As an engineer you do end up learning most of the theory (maybe not as in depth or rigorously as the honors physics or math majors do). You still get the history and theory though--it's definitely there to some extent. The only difference is you learn how to apply it too, and the implications throughout of applying it (technical reports, the human factor, comprehensibility, failure analysis..)

I suppose the thing with applying the knowledge you gain is that it's funny--you learn all these crazy analytical ways of applying integration and differential equations, but in the end you end up just doing it numerically and qualitatively.
That's not because you're 'less intelligent' than a physics or math major. On the contrary, physics and math majors would be nuts to try to come up with analytical solutions in terms of elementary functions for most worldly problems (or to prove that a unique solution exists, without finding the solution at all! :O)

If you want to do theoretical research in a particular field, don't go engineering. If you want to do applied research in a particular field, engineering might be the way for you to go, or physics might. If you're not sure how much you'll like research, and want another way of going about things, it's much easier to move into industry as an engineer than it is a physicist, i.e. there's less difficulty of transition.
 
  • #9
anubis01 said:
"the scientist builds in order to learn and the engineer learns in order to build."

I heard that an engineer believes his formulas approximate reality and a physicist believes that reality approximates his formulas.

SUPPLIED INFORMATION:
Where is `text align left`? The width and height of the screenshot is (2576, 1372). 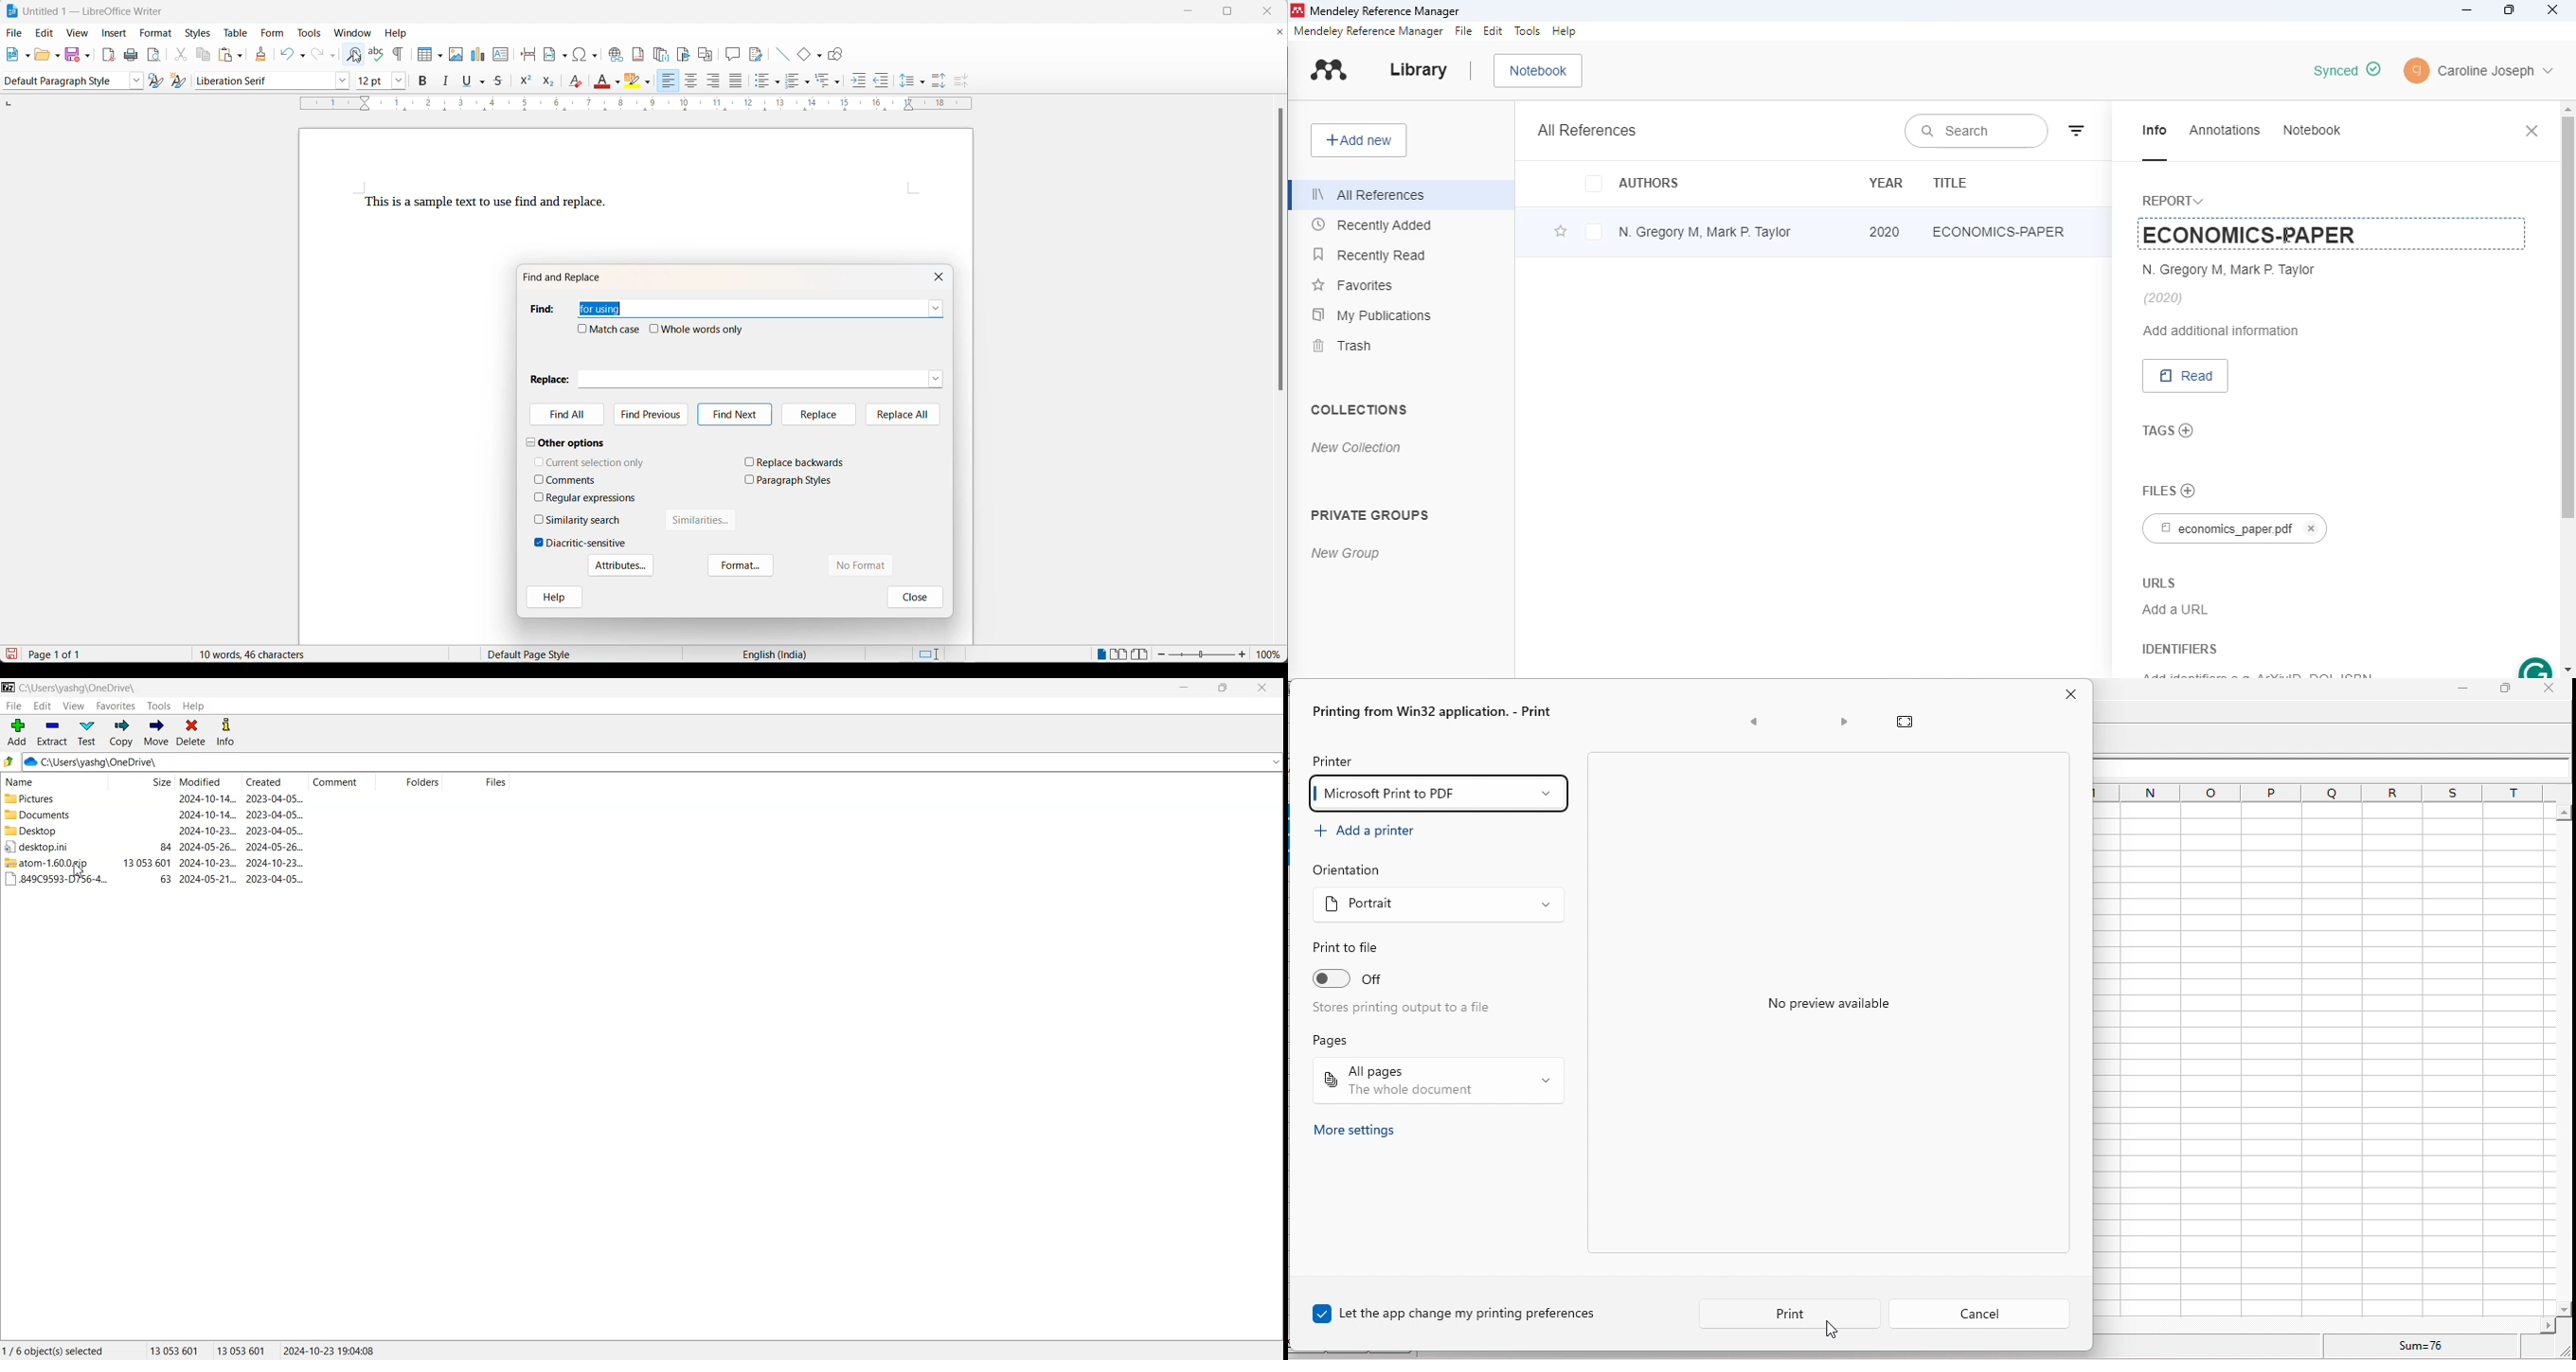 text align left is located at coordinates (667, 81).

INSTRUCTIONS:
A – According to the forum post on engineering and physics, who has an easier time moving into industry?
B – Render this sentence from the forum post on engineering and physics in Spanish: "If you want to do theoretical research in a particular field, don't go engineering."
C – Please resume the forum post on engineering and physics after its final sentence.
The listing has no connection to the forum post on engineering and physics.

ANSWERS IN ORDER:
A – An engineer has an easier time moving into industry than a physicist.

B – Si quieres hacer investigación teórica en un campo concreto, no estudies ingeniería.

C –
 
  • #10
skeptic2 said:
I heard that an engineer believes his formulas approximate reality and a physicist believes that reality approximates his formulas.

Ah, I love those inverted, succint and clever descriptions (can't think of the term for it). Someone needs to make a thread devoted to them.
 
  • #11
DrummingAtom said:
I'm not trying to ruffle anyone's feathers here, but I keep hearing that Engineering majors don't actually learn where anything comes from (plug and chug) as opposed to a Physics major which learns derivations and history. . . .

So what is the difference in classes? Is any of this true? Thanks all.
That is not necessarily true, but that depends on the student.

I started out studying physics, but then switched to nuclear engineering. I actually recommend engineers take as many physics courses as possible, or even do a double major, and if one goes EE, then take EM courses.

Engineering is applied physics, and in practice, a large part of engineering is empirical. However, a really good or great engineer is one who delves into the basic physics of a problem. A mediocre engineer would suffice with 'plug and chug'.

In my curriculum, all freshman took the basic physics and mathematics courses. Then as sophomores, we would take a nuclear physics course, with exposure to relativity and QM. In terms of mathematics, by junior, one had to be proficient with partial differential equations, complicated integrals and complex analysis. By senior year, one had to be proficient mechanics (structural analysis), thermodynamics (including heat transfer), fluid mechanics, electrical engineering (ciruits, electrical systems, motors/generators), control theory, and computer programming. Thermodynamics combined with fluid mechanics in thermal hydraulics.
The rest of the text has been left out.